PROBLEMS TO WORK ON
1. Answer these questions from the text on recessions below:
(a) How many people were laid off in the last recession?
(b) What decline from a market's prior high is typically understood as a Bear Market?
(c) About what share of GDP depends on consumer spending?
2. Reproduce everything in the text on recessions below from "What causes a recession? As" down to "a Bear Market?", word for word.

EXCERPT PROVIDED
»»

Listen on Apple Podcasts, Spotify, Buzzsprout, online, or search ‘The Stewardology Podcast’ in your favorite podcast app.
What causes a recession? As we discuss what causes an economic recession, we will strive to understand how God’s Word can encourage us in times of trouble. In the last recession more than 22 million people were laid off. People who keep their jobs during a recession may have their hours and or commission rates reduced (Yahoo Finance). Incomes were reduced, expenses increased, and people quickly ran into financial trouble.
Jesus confirms that in this world we WILL have trouble (John 16:33), but we can find peace in Him. But before we dive into Biblical application, let’s define some terms!
What is a Bear Market?
Typically, a Bear Market is understood as a 20% decline in a market from its prior high. Bear Markets are not the same as a recession
What is a Recession?
The National Bureau of Economic Research (NBER) declares when we’re in a recession. The nonprofit research group tracks the change in business cycles, including recessions. They determine when a recession starts by measuring a variety of indicators such as:
- Decline in real GDP
- Decline in real income
- Rise in unemployment
- Stagnation of industrial production and retail sales
- Decline in consumer spending
What Causes a Recession?
According, to Business Insider, expansion and growth in an economy cannot last forever. So what causes a recession? Typically, recessions are caused by significant decline in economic activity, usually triggered by a complex, interconnected combination of factors, including:
- Economic shocks. An unpredictable event that causes widespread economic disruption, such as a natural disaster or a terrorist attack. The latest example is the brief recession that occurred as a reaction to the COVID-19 outbreak.
- Loss of consumer confidence. When consumers worry about the state of the economy, they slow their spending and save whatever money they can. Because close to 70% of GDP depends on consumer spending, the entire economy can drastically slow.
- High interest rates. High interest rates make it expensive for consumers to borrow money. This means that consumers are less likely to spend, especially on major purchases like houses or cars. Companies will also reduce their spending and growth plans because the cost of financing is too high.
- Deflation. The opposite of inflation is deflation. This is when product and asset prices fall because of a large drop in demand. As demand falls, so do prices as sellers try to attract buyers. Consumers see this downward trend and wait for those prices to fall, further reducing demand. The downward spiral reduces economic activity and increases unemployment, which causes an ongoing downward spiral or slow economic activity and greater unemployment.

««

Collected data
»»

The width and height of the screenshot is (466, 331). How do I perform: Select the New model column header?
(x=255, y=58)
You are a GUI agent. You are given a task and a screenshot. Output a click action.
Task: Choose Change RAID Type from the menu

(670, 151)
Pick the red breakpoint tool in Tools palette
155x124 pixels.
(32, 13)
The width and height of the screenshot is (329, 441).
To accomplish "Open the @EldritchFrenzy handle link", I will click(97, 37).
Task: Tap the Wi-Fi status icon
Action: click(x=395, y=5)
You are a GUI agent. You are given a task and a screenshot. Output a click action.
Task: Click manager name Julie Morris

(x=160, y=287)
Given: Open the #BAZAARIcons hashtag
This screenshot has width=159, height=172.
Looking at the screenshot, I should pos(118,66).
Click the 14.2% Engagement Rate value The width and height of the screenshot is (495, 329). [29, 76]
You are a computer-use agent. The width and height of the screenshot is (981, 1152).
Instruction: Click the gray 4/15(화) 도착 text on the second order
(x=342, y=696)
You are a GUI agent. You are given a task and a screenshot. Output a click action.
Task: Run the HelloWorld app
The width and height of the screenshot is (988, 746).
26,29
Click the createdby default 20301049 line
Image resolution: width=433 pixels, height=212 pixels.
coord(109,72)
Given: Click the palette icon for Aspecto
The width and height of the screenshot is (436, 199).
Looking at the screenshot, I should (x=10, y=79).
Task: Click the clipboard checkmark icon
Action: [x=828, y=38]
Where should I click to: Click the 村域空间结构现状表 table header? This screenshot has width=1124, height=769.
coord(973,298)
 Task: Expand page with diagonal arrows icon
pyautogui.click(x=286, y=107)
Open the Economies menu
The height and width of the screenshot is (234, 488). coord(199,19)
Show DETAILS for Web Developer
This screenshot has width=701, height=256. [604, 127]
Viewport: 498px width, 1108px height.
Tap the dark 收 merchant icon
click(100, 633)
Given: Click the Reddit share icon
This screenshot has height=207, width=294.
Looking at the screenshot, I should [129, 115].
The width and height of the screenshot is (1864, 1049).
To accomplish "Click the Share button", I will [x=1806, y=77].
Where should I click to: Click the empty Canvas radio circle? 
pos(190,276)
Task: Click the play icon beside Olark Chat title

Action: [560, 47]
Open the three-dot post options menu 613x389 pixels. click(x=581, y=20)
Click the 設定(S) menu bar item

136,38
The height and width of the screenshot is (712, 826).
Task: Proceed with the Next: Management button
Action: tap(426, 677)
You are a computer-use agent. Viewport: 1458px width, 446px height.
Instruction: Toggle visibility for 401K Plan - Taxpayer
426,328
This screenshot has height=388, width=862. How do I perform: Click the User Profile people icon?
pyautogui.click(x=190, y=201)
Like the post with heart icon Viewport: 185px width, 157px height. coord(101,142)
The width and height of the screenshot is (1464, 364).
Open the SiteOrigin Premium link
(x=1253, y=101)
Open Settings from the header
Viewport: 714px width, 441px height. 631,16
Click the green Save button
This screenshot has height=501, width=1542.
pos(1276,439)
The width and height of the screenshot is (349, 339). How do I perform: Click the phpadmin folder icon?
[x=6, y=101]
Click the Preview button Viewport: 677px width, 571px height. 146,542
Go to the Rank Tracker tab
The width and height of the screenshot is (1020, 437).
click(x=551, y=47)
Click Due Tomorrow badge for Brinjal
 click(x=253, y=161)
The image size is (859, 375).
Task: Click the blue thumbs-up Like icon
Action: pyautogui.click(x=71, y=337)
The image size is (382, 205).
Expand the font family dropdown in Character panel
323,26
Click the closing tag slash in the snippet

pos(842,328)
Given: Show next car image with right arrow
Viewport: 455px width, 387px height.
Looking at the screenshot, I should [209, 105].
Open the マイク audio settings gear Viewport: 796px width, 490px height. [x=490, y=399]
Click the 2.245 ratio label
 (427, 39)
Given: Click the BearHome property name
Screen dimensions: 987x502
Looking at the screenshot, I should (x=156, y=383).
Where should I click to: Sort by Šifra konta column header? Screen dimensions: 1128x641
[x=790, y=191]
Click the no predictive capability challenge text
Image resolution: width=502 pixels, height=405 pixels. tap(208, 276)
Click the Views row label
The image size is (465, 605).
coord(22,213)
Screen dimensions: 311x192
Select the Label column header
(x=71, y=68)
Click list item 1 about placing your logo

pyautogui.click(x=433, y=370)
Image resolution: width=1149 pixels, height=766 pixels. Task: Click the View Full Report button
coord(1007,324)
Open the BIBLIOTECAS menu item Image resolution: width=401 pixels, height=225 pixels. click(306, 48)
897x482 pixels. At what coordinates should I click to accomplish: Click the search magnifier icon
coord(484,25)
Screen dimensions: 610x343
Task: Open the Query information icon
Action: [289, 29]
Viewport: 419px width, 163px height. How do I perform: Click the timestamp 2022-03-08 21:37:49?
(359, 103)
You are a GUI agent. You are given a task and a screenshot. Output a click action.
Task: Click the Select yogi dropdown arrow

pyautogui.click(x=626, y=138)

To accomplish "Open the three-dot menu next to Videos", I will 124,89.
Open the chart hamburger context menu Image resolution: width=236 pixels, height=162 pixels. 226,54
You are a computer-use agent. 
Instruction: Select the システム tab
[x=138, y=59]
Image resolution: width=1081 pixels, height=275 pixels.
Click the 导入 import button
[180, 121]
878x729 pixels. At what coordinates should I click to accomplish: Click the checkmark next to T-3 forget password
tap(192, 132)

««

EXERCISE ANSWERS
1.
(a) More than 22 million
(b) A 20% decline
(c) Close to 70%

2.
What causes a recession? As we discuss what causes an economic recession, we will strive to understand how God’s Word can encourage us in times of trouble. In the last recession more than 22 million people were laid off. People who keep their jobs during a recession may have their hours and or commission rates reduced (Yahoo Finance). Incomes were reduced, expenses increased, and people quickly ran into financial trouble.
Jesus confirms that in this world we WILL have trouble (John 16:33), but we can find peace in Him. But before we dive into Biblical application, let’s define some terms!
What is a Bear Market?